Ce soir pour nous, c’était le temps des derniers câlins avant la longue route de nos amis. Une famille adorable, inspirante, avec un papa militaire, une maman qui se dévoue à ses enfants en leur enseignant à la maison, bien entourée de toute une communauté engagée, et deux garçons charmants et enjoués. Et cette famille, on l’aime. Cette famille, on la connaît depuis près de vingt ans. Une amitié choisie, adoptée, et retrouvée au fil des détours entraînés par la carrière militaire. Une famille qui s’envole dans quelques jours vers l’Italie, où elle vivra pendant les trois prochaines années.

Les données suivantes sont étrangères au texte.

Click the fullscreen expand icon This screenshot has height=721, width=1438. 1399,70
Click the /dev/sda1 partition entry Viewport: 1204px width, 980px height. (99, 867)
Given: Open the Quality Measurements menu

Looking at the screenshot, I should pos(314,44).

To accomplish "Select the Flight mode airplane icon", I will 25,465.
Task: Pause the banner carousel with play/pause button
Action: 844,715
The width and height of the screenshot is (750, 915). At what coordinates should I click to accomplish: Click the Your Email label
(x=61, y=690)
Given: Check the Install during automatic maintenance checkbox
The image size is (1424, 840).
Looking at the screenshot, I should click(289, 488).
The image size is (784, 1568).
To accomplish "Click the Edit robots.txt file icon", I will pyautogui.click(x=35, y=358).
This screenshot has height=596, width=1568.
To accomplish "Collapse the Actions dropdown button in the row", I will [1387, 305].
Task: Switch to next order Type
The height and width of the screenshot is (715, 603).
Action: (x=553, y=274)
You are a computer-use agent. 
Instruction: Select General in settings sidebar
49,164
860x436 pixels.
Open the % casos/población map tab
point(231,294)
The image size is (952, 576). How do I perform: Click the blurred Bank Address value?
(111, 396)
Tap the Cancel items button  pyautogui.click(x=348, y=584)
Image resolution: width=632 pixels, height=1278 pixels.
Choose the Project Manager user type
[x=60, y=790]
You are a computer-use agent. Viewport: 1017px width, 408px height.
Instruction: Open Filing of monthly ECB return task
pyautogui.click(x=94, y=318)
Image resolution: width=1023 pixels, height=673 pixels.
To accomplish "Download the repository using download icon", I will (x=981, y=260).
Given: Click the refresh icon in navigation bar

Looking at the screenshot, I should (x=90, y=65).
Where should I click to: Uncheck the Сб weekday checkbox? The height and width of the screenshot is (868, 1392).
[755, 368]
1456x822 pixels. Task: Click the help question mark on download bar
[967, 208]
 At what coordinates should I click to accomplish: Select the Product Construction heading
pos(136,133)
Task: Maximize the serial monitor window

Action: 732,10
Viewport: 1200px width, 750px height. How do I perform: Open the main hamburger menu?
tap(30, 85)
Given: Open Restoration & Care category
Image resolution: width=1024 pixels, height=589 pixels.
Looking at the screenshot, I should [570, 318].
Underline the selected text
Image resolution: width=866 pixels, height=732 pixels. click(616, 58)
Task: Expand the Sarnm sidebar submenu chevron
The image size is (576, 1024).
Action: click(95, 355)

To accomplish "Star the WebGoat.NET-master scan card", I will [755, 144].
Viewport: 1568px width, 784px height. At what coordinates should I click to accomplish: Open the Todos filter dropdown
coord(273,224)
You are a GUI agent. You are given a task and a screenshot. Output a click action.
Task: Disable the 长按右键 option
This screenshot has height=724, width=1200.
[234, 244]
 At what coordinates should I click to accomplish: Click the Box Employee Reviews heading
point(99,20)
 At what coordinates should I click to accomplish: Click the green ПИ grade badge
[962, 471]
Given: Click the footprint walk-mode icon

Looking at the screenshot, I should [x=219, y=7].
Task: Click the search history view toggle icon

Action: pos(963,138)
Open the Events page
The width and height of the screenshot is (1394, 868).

Ils ont choisi de se lancer dans l’aventure de vivre à l’étranger. Ils ont pris le risque de donner leurs noms, de répondre à tous les questionnaires, de rencontrer toute la hiérarchie qui allait décider de leur sort : partiront, partiront pas. Des mois de « on ne sait pas », de « on attend », de « on devrait le savoir bientôt ». Et puis, un jour, plus tard que tôt, un message officiel qui leur annonce qu’ils sont cette famille sélectionnée parmi tant d’autres, qui déménagera ses pénates à Naples.

La folie des démarches et des périodes d’attente reprend de plus belle : maison à louer, quartiers à visiter, vols à réserver, visas à commander. Vendre la maison ou la louer? Pour le savoir, il faut déjà s’imaginer dans trois ans, alors qu’il est si difficile de s’imaginer dans quelque temps de l’autre côté de l’océan. Entre deux arrangements, il faut préparer les enfants mentalement : ça fait beaucoup à avaler en si peu de temps.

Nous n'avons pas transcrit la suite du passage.